You will need the most energy dense battery you can possibly afford. Assuming 150 Wh/km (which is pretty efficient motoring) you will need about 32 kWh. If we factor the whole 80% DOD in there, you will need about 37 kwh. The best NMC chemistry you can find offers about 175 Wh/kg, so that means a good 220 kg worth of battery. 

Provided you did away with the rear seats in your car, you can fit a battery this size behind the seats and provided you have a sub-80 kg motor-transmission up the front you won't be too far overweight. The motor will need to be very efficient too. 

All up, you're looking at a $60,000 conversion. Batteries are about $40,000 of that, and the controller-motor-transmission is easily $20k. Since you need efficiency and low weight, it would be best to avoid a DC setup.

Sorry to scare you off, but what you describe pretty much describes exactly what I hope to achieve with my Honda CRX conversion late next year, or whenever I can afford it.

Best of luck with it!

Chris


----------



## madderscience (Jun 28, 2008)

If you can RELY on charging at work then you don't need 130 miles of useable range. Even at level 1 (110V) charging you can recover about 30-40 miles of range in an 8 hour workday. this would mean you need about 90 to 100 miles of range. Round it off to 100 for sake of argument.

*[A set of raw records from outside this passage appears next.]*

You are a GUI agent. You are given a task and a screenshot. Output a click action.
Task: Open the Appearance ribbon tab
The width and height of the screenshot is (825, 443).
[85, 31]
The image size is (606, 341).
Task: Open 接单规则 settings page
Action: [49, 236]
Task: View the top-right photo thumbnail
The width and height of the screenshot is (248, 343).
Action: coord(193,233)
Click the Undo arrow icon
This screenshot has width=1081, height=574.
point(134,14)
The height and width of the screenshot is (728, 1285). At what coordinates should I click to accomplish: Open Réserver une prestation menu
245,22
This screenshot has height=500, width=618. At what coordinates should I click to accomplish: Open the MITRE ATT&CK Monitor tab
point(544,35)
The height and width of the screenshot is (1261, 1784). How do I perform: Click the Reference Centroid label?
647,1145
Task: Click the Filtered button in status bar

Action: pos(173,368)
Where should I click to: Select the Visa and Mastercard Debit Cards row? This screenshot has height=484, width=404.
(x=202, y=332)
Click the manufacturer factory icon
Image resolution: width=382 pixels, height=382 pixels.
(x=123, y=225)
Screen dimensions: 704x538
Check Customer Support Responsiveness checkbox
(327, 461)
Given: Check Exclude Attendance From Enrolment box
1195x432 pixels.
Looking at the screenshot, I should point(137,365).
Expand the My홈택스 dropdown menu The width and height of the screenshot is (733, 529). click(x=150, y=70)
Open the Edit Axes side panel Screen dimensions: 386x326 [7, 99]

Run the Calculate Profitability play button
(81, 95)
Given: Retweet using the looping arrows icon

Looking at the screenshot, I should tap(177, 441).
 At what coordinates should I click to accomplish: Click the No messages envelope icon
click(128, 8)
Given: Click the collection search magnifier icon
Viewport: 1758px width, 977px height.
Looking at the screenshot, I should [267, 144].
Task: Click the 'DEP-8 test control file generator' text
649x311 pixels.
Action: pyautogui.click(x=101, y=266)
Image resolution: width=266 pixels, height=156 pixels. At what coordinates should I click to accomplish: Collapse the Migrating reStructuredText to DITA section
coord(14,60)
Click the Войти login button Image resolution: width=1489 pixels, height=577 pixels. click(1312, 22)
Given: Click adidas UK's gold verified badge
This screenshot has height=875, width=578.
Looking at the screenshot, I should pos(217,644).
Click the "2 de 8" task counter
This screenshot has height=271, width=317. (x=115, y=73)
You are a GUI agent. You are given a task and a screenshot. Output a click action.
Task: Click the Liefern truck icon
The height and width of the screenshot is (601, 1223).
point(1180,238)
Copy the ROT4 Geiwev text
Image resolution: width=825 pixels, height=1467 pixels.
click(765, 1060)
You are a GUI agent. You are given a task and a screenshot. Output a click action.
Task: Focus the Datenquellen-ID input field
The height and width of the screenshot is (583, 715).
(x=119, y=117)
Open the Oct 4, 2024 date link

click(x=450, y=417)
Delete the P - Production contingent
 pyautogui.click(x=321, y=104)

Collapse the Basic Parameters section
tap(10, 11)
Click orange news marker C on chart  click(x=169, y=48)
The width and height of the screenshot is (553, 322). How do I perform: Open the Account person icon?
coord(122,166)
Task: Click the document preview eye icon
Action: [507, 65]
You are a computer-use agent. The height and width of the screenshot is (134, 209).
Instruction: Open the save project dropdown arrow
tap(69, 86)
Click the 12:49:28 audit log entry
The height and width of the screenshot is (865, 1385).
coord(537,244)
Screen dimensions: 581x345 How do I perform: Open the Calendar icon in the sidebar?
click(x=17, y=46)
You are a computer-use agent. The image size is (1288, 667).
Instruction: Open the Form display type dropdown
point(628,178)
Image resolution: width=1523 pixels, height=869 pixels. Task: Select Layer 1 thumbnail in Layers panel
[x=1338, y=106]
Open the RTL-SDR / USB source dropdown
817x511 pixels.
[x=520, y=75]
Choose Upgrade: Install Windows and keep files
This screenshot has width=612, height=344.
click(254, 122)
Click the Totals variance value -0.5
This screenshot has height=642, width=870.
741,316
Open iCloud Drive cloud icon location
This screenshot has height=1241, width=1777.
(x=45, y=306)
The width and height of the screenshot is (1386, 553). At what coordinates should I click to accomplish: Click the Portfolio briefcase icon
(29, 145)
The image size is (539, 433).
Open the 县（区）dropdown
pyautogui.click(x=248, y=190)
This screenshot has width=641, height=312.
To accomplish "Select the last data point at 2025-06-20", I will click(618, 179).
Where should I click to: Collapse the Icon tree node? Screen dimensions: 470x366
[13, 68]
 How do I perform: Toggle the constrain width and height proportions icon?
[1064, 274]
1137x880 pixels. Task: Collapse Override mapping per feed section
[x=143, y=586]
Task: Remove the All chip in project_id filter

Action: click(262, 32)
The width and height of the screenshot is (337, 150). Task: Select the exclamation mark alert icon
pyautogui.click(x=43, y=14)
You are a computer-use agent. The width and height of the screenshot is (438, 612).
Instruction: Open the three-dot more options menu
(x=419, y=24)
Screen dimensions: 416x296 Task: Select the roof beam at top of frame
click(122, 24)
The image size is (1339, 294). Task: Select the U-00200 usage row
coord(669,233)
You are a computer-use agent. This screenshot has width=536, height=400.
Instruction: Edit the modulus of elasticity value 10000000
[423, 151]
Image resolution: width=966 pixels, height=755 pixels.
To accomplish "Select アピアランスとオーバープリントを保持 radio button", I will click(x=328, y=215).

I just recently finished a 2004 scion xB conversion with 32kwh of lithium. The design range is 100 miles, which assumes 250wh/miile to 80% dod. I have driven it enough on the highway at ~60mph to verify the 250wh/mile number with reasonable confidence for my car, and I've gone 90 miles (max) so far and ~80 miles many times now, including in (seattle) cold, rain, and wind.

The prior poster suggested 150wh/km which is 240wh/mile so pretty close to my estimate, however the Civic is a more aerodynamic and lighter vehicle. It is probably safe to figure 200wh/mile if you set it up right including LRR tires, alignment, perhaps lowering and mild fairings like belly pan, etc. and you aren't driving into a tall headwind or over mountain passes or otherwise horrible conditions. If you do, add 10-20% depending on how extreme it is. Rolling hills will average out and not affect overall efficiency much (you get to coast down the other side).

At 200wh/mile with 25kwh of usable battery (32kwh nominal, 320v, 100ah), You are looking at 125 miles of range. With LiFePO4 you are looking at about 700lbs of battery to do that (that is about what mine weighs). I carried over 1200lbs of lead acid in my old 85 MR2 conversion, so carrying the weight is certainly possible though PP is right it will probably eat the back seat and a lot of cargo space. If you went to 130ah the battery would weigh closer to 1000lbs but you would get another 40 miles of range so.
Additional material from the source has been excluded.